— Activity —
Your reply should consist only of the lines from the one holding "This screenshot has height=306, width=560." to the last line of the data below, written out exactly and without pictures.

(Stored dataset items)
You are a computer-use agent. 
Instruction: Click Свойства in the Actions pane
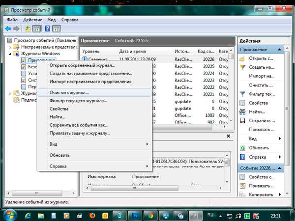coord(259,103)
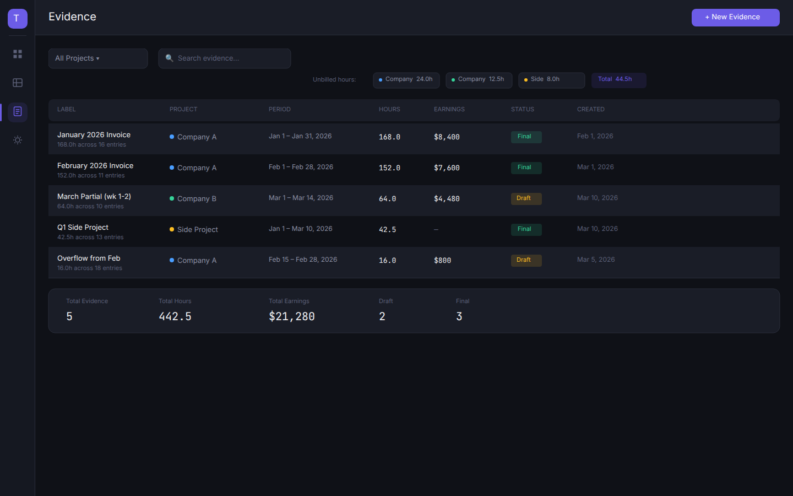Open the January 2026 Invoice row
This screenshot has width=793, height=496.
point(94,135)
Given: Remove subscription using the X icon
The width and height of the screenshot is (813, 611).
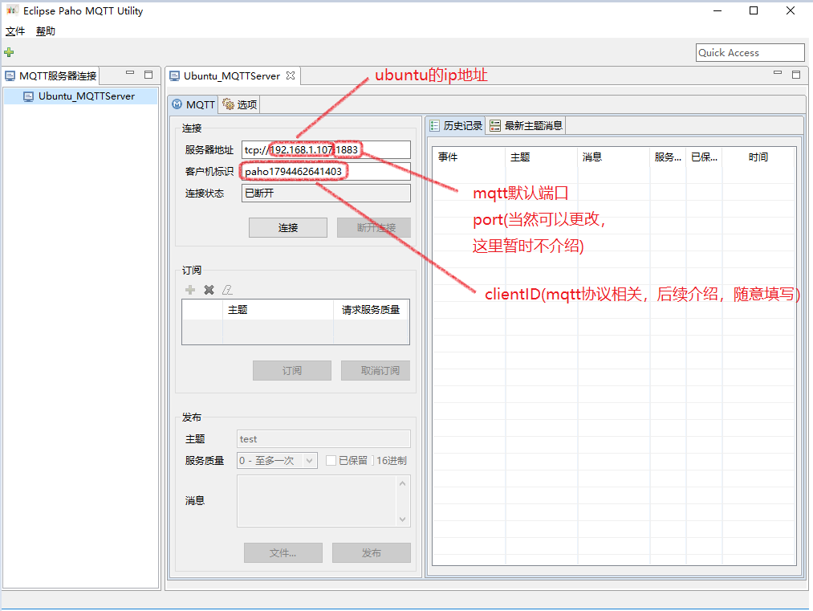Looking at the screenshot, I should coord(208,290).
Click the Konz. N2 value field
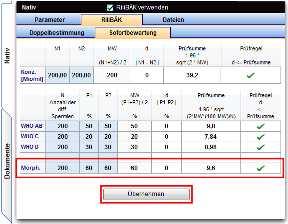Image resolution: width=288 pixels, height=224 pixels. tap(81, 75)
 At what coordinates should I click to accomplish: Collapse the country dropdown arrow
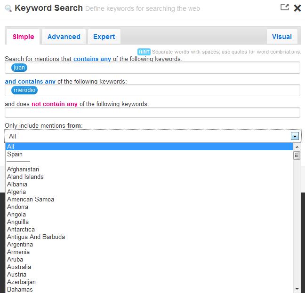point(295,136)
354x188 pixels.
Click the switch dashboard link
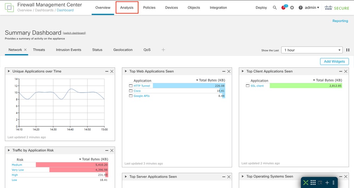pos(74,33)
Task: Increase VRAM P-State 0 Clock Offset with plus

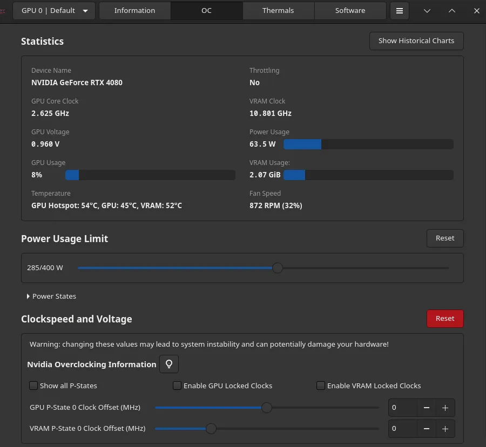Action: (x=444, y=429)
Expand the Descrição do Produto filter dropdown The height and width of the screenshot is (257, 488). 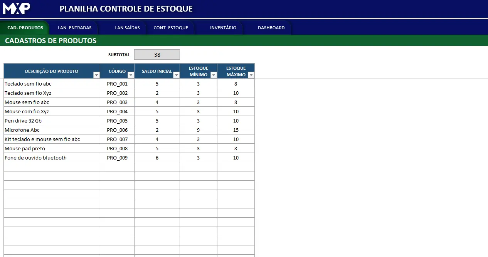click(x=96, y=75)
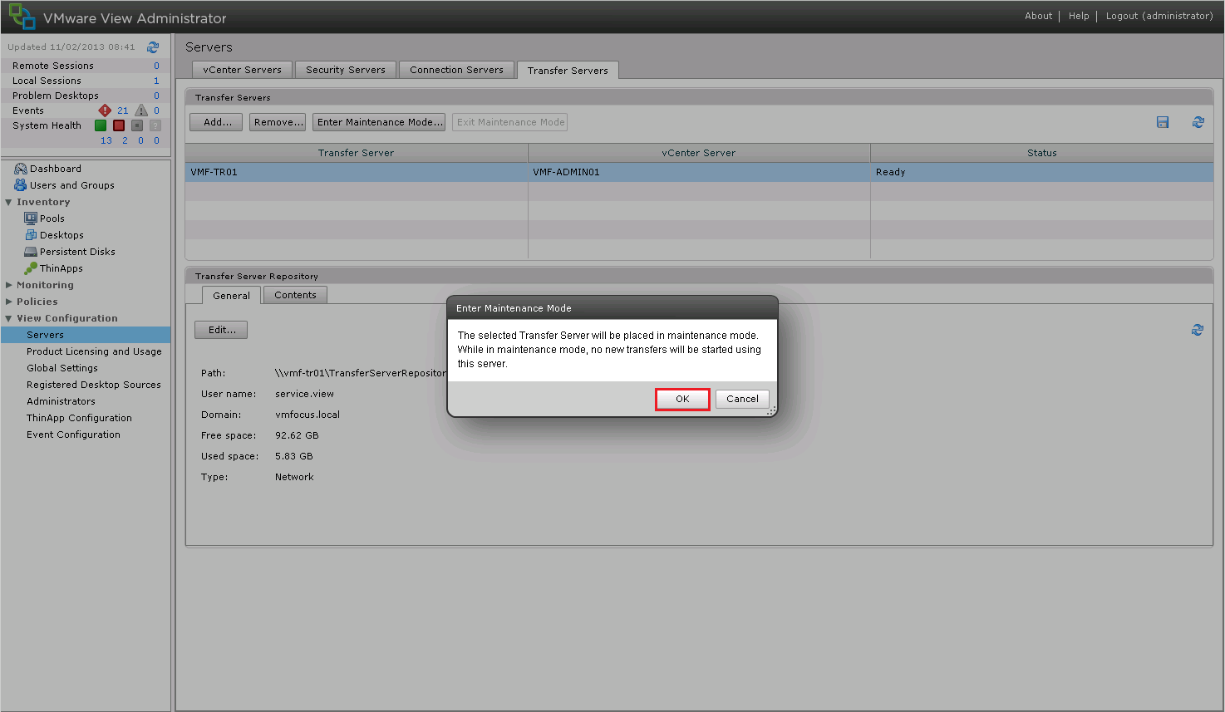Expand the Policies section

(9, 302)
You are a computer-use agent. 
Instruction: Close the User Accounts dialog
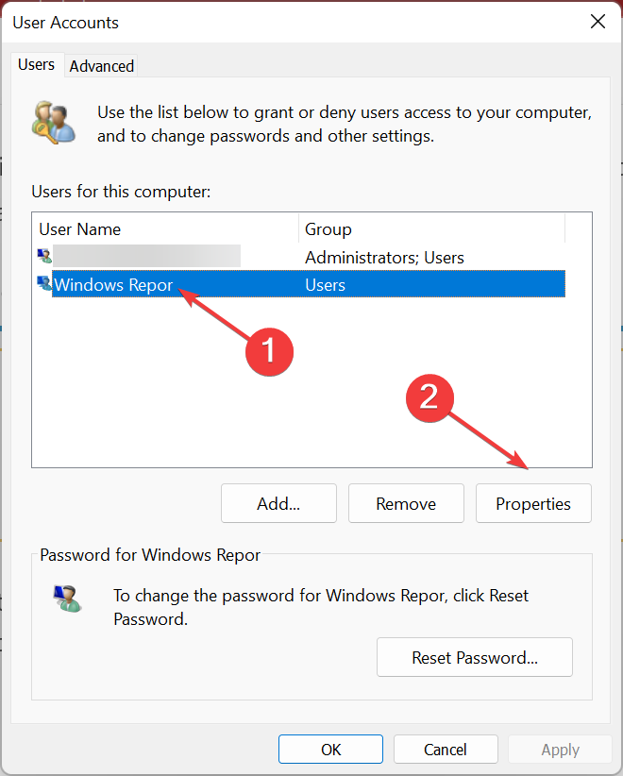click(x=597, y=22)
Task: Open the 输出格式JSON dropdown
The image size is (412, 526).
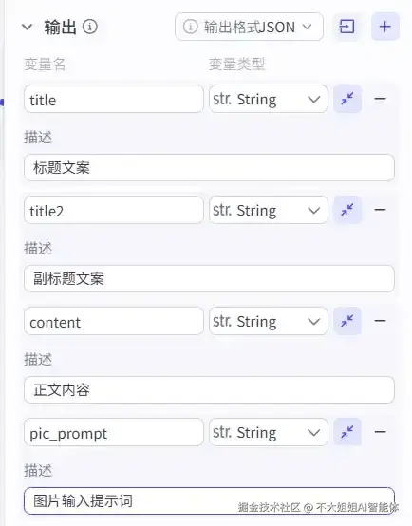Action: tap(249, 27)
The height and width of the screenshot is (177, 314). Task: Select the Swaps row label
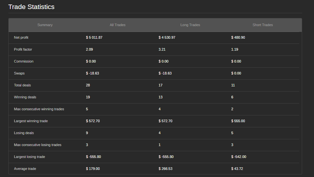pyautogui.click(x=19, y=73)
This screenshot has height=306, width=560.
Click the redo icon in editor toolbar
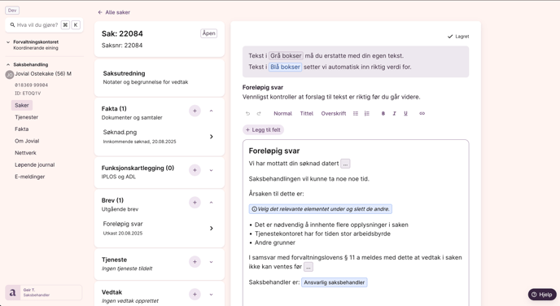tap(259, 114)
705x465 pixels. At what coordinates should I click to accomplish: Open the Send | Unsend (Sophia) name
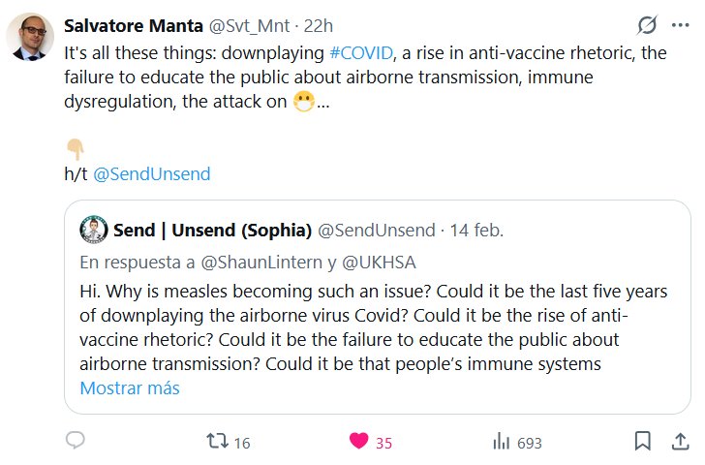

— Written answer —
This screenshot has height=306, width=560.
Click the redo icon in editor toolbar
tap(259, 114)
705x465 pixels. At what coordinates should I click to accomplish: Open the Send | Unsend (Sophia) name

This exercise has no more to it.